Protect process creation with an if-block

A module should be safely importable. Any code that creates processes, pools, or managers should be protected with:

PYTHON

if __name__ == "__main__":
    ...

The non-intrusive and safe way of starting a new process is acquire a context, and working within the context. This ensures your application does not interfere with any other processes that might be in use.

PYTHON

import multiprocessing as mp

def calc_pi(N):
    ...

if __name__ == '__main__':
    # mp.set_start_method("spawn")  # if not using a context
    ctx = mp.get_context("spawn")
	...

Passing objects and sharing state

We can pass objects between processes by using Queues and Pipes. Multiprocessing queues behave similarly to regular queues: - FIFO: first in, first out - queue_instance.put(<obj>) to add - queue_instance.get() to retrieve

Exercise: reimplement calc_pi to use a queue to return the result

PYTHON

import multiprocessing as mp
import random


def calc_pi(N, que):
    M = 0
    for i in range(N):
        # Simulate impact coordinates
        x = random.uniform(-1, 1)
        y = random.uniform(-1, 1)

        # True if impact happens inside the circle
        if x**2 + y**2 < 1.0:
            M += 1
    que.put((4 * M / N, N))  # result, iterations


if __name__ == "__main__":
    ctx = mp.get_context("spawn")
    que = ctx.Queue()
    n = 10**7
    p1 = ctx.Process(target=calc_pi, args=(n, que))
    p2 = ctx.Process(target=calc_pi, args=(n, que))
    p1.start()
    p2.start()

    for i in range(2):
        print(que.get())

    p1.join()
    p2.join()

Sharing state

It is also possible to share state between processes. The simpler of the several ways is to use shared memory via Value or Array. You can access the underlying value using the .value property. Note, in case you want to do an operation that is not atomic (cannot be done in one step, e.g. using the += operator), you should explicitly acquire a lock before performing the operation:

PYTHON

with var.get_lock():
    var.value += 1

Since Python 3.8, you can also create a numpy array backed by a shared memory buffer (multiprocessing.shared_memory.SharedMemory), which can then be accessed from separate processes by name (including separate interactive shells!).

Process pool

The Pool API provides a pool of worker processes that can execute tasks. Methods of the pool object offer various convenient ways to implement data parallelism in your program. The most convenient way to create a pool object is with a context manager, either using the toplevel function multiprocessing.Pool, or by calling the .Pool() method on the context. With the pool object, tasks can be submitted by calling methods like .apply(), .map(), .starmap(), or their .*_async() versions.

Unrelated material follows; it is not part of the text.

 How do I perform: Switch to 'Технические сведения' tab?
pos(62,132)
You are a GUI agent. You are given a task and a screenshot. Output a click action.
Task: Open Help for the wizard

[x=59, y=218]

Exercise: adapt the original exercise to submit tasks to a pool

  • Use the original calc_pi function (without the queue)
  • Submit batches of different sample size (different values of N).
  • As mentioned earlier, creating a new process has overhead. Try a wide range of sample sizes and check if runtime scaling supports that claim.

PYTHON

from itertools import repeat
import multiprocessing as mp
import random
from timeit import timeit


def calc_pi(N):
    M = 0
    for i in range(N):
        # Simulate impact coordinates
        x = random.uniform(-1, 1)
        y = random.uniform(-1, 1)

        # True if impact happens inside the circle
        if x**2 + y**2 < 1.0:
            M += 1
    return (4 * M / N, N)  # result, iterations


def submit(ctx, N):
    with ctx.Pool() as pool:
        pool.starmap(calc_pi, repeat((N,), 4))


if __name__ == "__main__":
    ctx = mp.get_context("spawn")
    for i in (1_000, 100_000, 10_000_000):
        res = timeit(lambda: submit(ctx, i), number=5)
        print(i, res)

Key Points

  • If we want the most efficient parallelism on a single machine, we need to circumvent the GIL.
  • If your code releases the GIL, threading will be more efficient than multiprocessing.
  • If your code does not release the GIL, some of your code is still in Python, and you’re wasting precious compute time!